If you took a day in my life as a resident (14 years, mind you), my life is centered around being in this whole center location. Within walking distance, I have all the amenities and cultural advantages, being across from the Woodruff Arts Center and MARTA. You can get any place where you need to go by rail, by bus and cross town. I walk a lot in the park and I swim at Piedmont Park, one of the best pools I’ve ever been in. I also bike the Beltline, where soon it will connect 44 other neighborhoods of Atlanta. The vision is fabulous and connecting all our neighborhoods is just incredible.
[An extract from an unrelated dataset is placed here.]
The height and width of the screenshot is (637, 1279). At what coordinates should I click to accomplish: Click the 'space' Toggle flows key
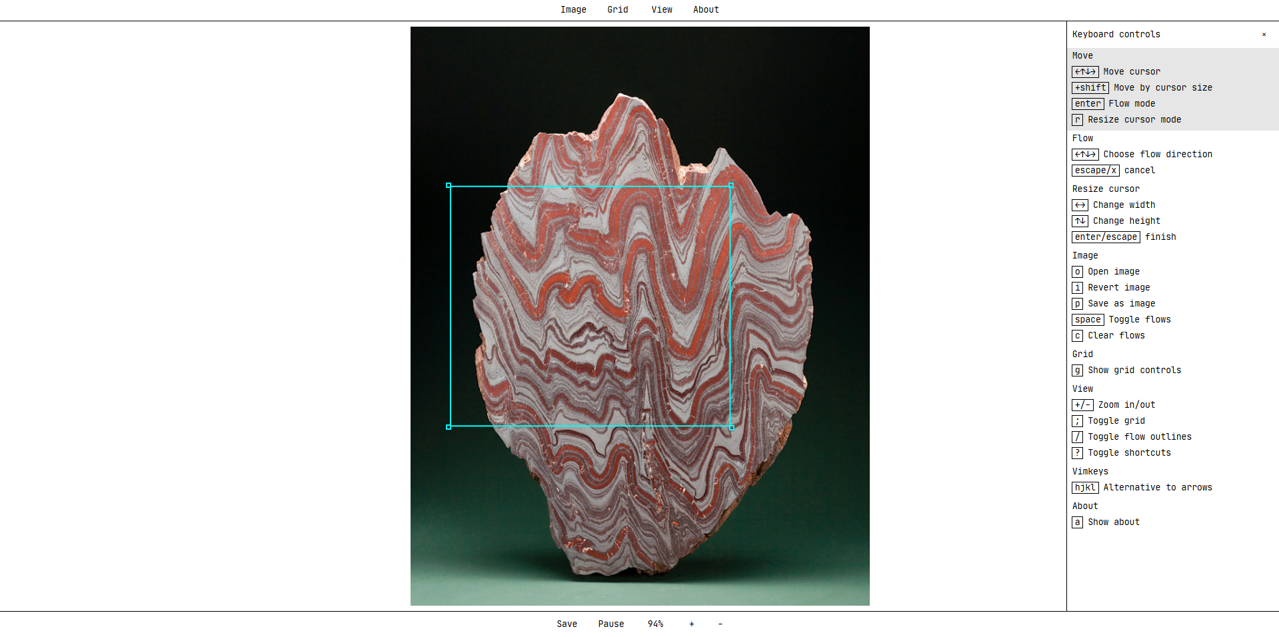pyautogui.click(x=1087, y=320)
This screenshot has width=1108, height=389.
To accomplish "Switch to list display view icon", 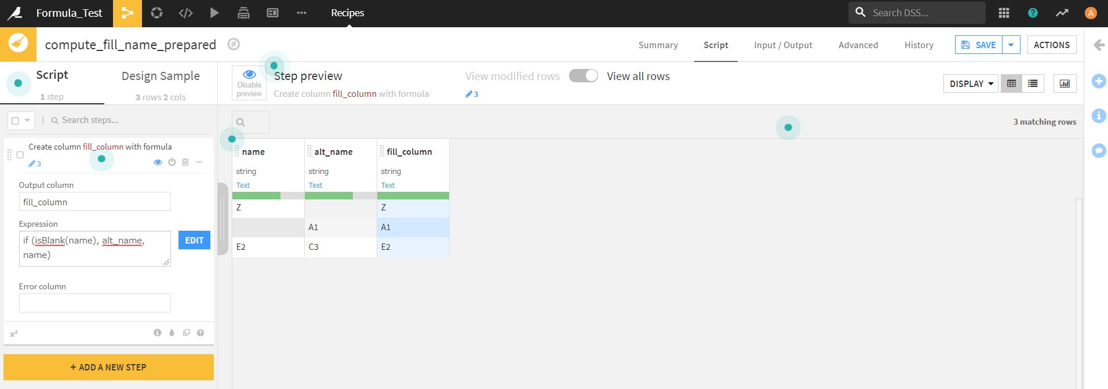I will click(1033, 83).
One of the things people talk about is scale. From 14th to 17th Streets, you have a scale that works with different types of architecture. Notice how architects and builders paid attention to scale, proportion set back for public space. Anchoring the southern end of this beautiful stretch of Peachtree, the design of Colony Square is beautifully scaled and I am hoping you all are sensitive to that.

What I find most-unique about Colony Square, more than other places in Atlanta, is obviously its location — its proximity to culture, entertainment, food, parks, and MARTA.

I do not miss anything about the way it used to be because it was a different time. My kids learned to ice skate at Colony Square. It was wonderful. It’s good to have memories, but it doesn’t mean there can’t be a core attraction that brings people together.

If I could change one thing about Colony Square it would be to have a larger international presence and to be the center for the literary arts community in Atlanta. I would love for Colony Square to be a place for all authors and their books to be released, and to have events combined with art and performance.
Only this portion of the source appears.